Roger D. Kornberg, a structural biologist at Stanford University, has been awarded the 2006 Nobel Prize in Chemistry for his studies on the molecular basis of eukaryotic transcription, the process by which the genetic code of DNA is converted into messenger RNA for later translation into proteins.

Kornberg is following in his father's footsteps. Arthur Kornberg, a biochemist at Stanford, received the Nobel Prize in Physiology or Medicine in 1959 for his work on DNA replication. The younger Kornberg will receive his Nobel Prize, worth more than $1.3 million, at a ceremony in Stockholm in December.

"Roger Kornberg has made fundamental contributions to the biochemistry and structural biology of eukaryotic transcription," says Seth A. Darst, a structural biologist at Rockefeller University. "His work, ranging from chromatin structure and its effects on transcription regulation, to the complicated machinery eukaryotic cells use to regulate transcription activation, to the detailed chemistry and structural biology of the transcriptional enzyme itself, is characterized simultaneously by its breadth as well as its depth."

Kornberg has used the yeast Saccharomyces cerevisiae as a model eukaryotic organism. He developed an in vitro yeast transcription system that contained highly purified RNA polymerase II and five helper proteins known as general transcription factors. However, the system did not respond to the addition of other transcription factors known to activate specific genes in cells. This observation led Kornberg to discover a protein complex known as Mediator, which serves to transfer signals from gene-specific transcription factors to RNA polymerase II and the general transcription factors.

In 2001, Kornberg and his colleagues published high-resolution X-ray crystal structures of a 10-subunit yeast RNA polymerase and of a complex consisting of RNA polymerase, template DNA, and product RNA (Science 2001, 292, 1863 and 1876).
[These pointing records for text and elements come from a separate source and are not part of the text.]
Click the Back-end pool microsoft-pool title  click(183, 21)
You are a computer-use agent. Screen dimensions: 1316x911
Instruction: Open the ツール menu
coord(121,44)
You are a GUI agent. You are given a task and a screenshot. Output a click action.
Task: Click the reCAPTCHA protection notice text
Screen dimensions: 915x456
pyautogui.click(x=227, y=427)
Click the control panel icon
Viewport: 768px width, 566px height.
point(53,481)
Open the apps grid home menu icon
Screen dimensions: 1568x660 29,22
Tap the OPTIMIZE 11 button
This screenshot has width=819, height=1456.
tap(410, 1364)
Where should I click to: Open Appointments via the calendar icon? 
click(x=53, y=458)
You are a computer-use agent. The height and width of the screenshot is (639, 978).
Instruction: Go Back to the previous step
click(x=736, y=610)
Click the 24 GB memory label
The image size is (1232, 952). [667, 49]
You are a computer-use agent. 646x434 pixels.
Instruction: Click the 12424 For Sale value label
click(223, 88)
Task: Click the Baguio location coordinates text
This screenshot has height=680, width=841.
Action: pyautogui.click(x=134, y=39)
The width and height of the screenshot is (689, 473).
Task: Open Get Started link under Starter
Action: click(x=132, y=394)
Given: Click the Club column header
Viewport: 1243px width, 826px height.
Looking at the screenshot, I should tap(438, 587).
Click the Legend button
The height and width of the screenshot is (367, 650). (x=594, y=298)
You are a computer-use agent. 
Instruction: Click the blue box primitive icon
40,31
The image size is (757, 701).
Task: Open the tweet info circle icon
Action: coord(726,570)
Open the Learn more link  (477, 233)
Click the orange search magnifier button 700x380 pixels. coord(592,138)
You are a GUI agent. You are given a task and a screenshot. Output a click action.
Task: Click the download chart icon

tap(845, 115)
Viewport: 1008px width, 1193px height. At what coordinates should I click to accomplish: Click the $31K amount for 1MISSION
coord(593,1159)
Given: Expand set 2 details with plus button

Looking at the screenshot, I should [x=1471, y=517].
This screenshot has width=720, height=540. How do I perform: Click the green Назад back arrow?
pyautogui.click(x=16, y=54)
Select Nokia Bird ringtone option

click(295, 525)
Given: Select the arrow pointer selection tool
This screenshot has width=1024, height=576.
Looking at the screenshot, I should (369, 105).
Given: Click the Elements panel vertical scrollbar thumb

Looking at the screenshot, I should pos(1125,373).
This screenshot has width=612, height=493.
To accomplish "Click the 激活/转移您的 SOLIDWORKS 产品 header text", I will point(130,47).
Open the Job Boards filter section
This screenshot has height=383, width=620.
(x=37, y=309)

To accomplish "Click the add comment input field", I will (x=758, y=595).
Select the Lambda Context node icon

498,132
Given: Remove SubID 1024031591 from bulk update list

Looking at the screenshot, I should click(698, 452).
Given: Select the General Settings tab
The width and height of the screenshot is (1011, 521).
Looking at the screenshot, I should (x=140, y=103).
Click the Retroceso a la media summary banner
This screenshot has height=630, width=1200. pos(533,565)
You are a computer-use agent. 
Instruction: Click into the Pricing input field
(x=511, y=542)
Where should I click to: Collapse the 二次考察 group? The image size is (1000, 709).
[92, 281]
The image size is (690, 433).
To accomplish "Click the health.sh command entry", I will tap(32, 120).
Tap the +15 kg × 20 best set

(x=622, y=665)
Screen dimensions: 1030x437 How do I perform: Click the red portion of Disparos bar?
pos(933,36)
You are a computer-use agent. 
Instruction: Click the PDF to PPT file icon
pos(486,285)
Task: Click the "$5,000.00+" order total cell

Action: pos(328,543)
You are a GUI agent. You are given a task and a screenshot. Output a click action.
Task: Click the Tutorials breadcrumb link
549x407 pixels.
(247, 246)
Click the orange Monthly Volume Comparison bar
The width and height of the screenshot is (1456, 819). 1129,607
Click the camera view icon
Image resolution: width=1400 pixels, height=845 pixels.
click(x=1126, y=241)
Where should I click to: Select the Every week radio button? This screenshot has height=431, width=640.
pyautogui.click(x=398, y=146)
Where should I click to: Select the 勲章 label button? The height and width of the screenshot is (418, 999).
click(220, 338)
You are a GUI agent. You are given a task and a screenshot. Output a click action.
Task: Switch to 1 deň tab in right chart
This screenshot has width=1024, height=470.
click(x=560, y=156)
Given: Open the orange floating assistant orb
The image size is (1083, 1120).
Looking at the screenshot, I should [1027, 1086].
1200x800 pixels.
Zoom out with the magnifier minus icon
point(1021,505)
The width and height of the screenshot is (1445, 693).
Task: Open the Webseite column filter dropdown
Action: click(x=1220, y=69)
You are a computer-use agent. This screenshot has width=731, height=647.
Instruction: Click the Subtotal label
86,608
These structures showed that the two largest subunits of RNA polymerase lie in the center on either side of a nucleic acid-binding cleft, with the smaller subunits on the outside. The cleft is bridged by an ??-helix that acts like a ratchet to move the growing RNA transcript out of the active site during RNA synthesis.

The RNA polymerase machinery "is the largest and most complex nonrepetitive protein structure reported to date," says Phillip A. Sharp, professor of biology at Massachusetts Institute of Technology and 1993 Nobel Laureate in Physiology or Medicine. "This work sets a standard for future studies of large protein complexes, which we now realize are critical in gene regulation."

Since 2001, Kornberg's lab has solved crystal structures of RNA polymerase in different functional complexes with DNA, RNA, nucleotides, or other proteins. These structures combine to give a more detailed picture of the molecular processes underlying transcription.

His team continues to work on two "grand challenges," Kornberg said in a telephone press conference. The first is a structure of RNA polymerase with the five general transcription factors, and the second is the structure of Mediator. "Work is progressing, but we still have a ways to go," he said.